CO2 dissolves into beer until it reaches equilibrium with the headspace pressure. The amount that stays in solution depends on two things: the temperature of the beer and the gauge pressure applied. Colder beer holds more gas, so it needs less pressure for the same carbonation level.

The calculator uses the standard brewing regression that maps temperature (in degrees Fahrenheit) and target volumes of CO2 to the required gauge pressure:

PSI = -16.6999
      - 0.0101059 * T
      + 0.00116512 * T^2
      + 0.173354 * T * V
      + 4.24267 * V
      - 0.0684226 * V^2

where T is the beer temperature in degrees Fahrenheit and V is the target volumes of dissolved CO2. The result is the gauge pressure (PSI) to dial into your regulator. The tool also converts that to bar and kilopascals, and shows the dissolved CO2 in grams per litre (one volume is about 1.96 g/L).

Worked example

A standard American pale ale served at 38 °F with a target of 2.5 volumes:

  • Plug T = 38 and V = 2.5 into the formula.
  • The regression returns about 11 PSI.
  • Set the regulator to 11 PSI, leave the keg connected for a week, and it will hold 2.5 volumes indefinitely.

The same beer at a warmer 45 °F needs roughly 13 PSI for the same carbonation, because warmer beer holds less gas at a given pressure.

Tips and serving-line notes

Getting the carbonation right is only half the battle.

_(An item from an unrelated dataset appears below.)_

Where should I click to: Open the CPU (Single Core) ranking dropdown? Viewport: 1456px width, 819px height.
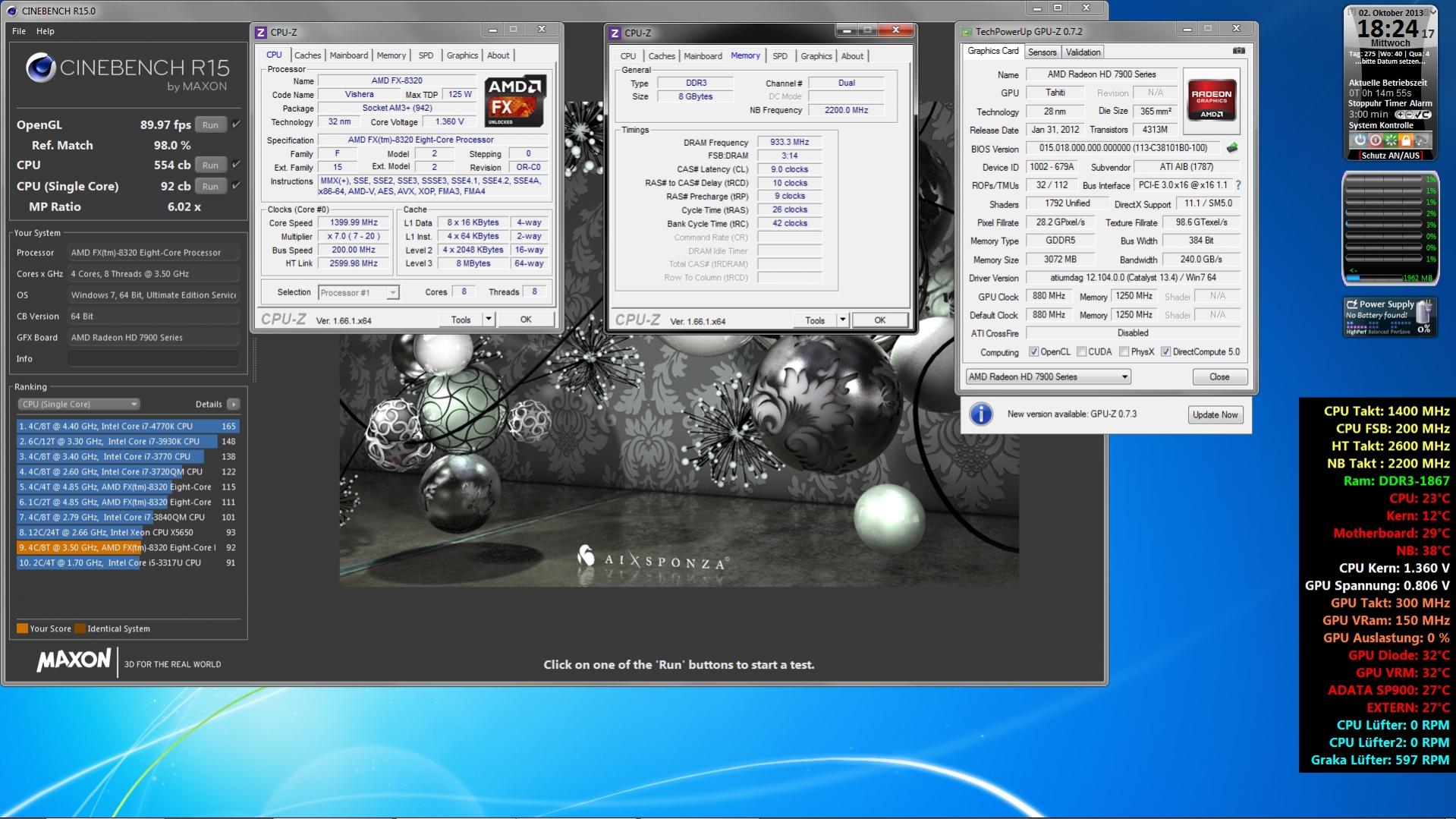79,405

If the beer pours all foam, the problem is usually line balance, not carbonation. Your serving line must add enough resistance to drop the keg pressure to near zero at the tap. As a rough rule, 3/16 inch inner-diameter vinyl line adds about 2-3 PSI of resistance per foot. A keg at 11 PSI typically wants 5-6 feet of 3/16 inch line for a clean, balanced pour. Too short and the pour foams; too long and it trickles. Always let the keg reach equilibrium before judging the pour, and keep the beer temperature stable, since carbonation tracks temperature directly.